Waktu sudah menunjukkan pukul sepuluh pagi saat terakhir kali aku mengecek jamku. Acara sudah dimulai satu jam lalu. Kusandarkan tubuhku pada dinding dibelakangku. Saat ini aku sedang berada di ruangan yang berada disamping back stage. Aku, Kak Evan, dan Bella. Kak Evan sedari tadi berkutat dengan ponselnya sedangkan Bella sedari tadi hanya bolak-balik tidak jelas didepanku. Aku menghela napas.

“Bel, kalo lo nggak berhenti sekarang juga, gue bisa tambah nervous ini!” seruku padanya. Bella berhenti sambil menoleh kearahku. Dia tersenyum meminta maaf. Bella pun berjalan mendekatiku dan bersandar pada dinding disebelahku. “Gugup?” tanyanya pelan. Aku menahan napas sebentar kemudian membuangnya kembali.

“Banget. Gue ... gue takut, Bel. Gue takut! Gue masih kebayang-bayang sama kejadian itu!” Lututku lemas. Tubuhku pun merosot kebawah. Kutelungkupkan kepalaku diantara kedua lututku yang tertekuk. Bisa kurasakan tanganku bergetar, bahkan aku tidak bisa mengepalkan tanganku dengan benar. Kurasakan sebuah tangan mengelus punggungku.

“Tenang, Ev. Lo percaya Alvin, ‘kan? Dia yakin kejadian itu akan terulang lagi,” hiburnya, masih sambil mengelus-elus punggungku. Aku semakin membenamkan wajahku kedalam kedua lutut.

“Tapi bahkan Alvinnya aja belom dateng, Bel! Dan gue masih nggak tau lagu rahasia yang bakal kita nyanyiin nanti. Gue ... gue ....” Tangan Bella menggenggam tangan kananku. “Tenang, Ev. Semuanya bakal baik-baik aja. Oke?” Kubalas genggaman tangannya. “Oke.”

“Iya, Ev. Semuanya bakal baik-baik aja, gue janji.” Kurasakan tangan Kak Evan menggenggam tangan kiriku erat. Aku membalasnya dengan sama eratnya, berusaha mengumpulkan keberanianku dan kepercayaanku. Aku menutup kedua mataku pelan lalu membukanya. Aku mendongak, mencoba melihat keadaan sekitar yang semakin ramai.

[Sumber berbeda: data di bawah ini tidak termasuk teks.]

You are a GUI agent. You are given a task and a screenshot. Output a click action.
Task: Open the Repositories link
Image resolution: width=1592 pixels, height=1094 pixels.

“Makasih, buat kalian berdua.” Aku menoleh pada Bella, kemudian pada Kak Evan. Dia tersenyum, senyuman yang dapat menenangkan. Setidaknya, perasaanku sedikit lebih tenang, namun rasa khawatir akan kehadiran Alvin yang tak kunjung terlihat masih bergejolak dalam pikiranku.

*~*

*~*

“Alvin ....” tanganku meremas-remas tanganku yang lain. Kali ini, aku lebih panik lagi. Giliran kami tinggal berselisih tiga performance lagi, dan sampai sekarang Alvin masih belum terlihat. Keringat dingin kembali mengalir kesekujur tubuhku. Meski udara pendingin yang berhembus bahkan sebelum acar dimulai, rasanya tubuhku panas. Aku gelisah. Aku gugup. Aku ... aku ... aku tak tahu apa yang harus aku pikir dan lakukan sekarang. Alvin, lo dimana, sih? Kenapa lo  ... kenapa ... ah, sudahlah.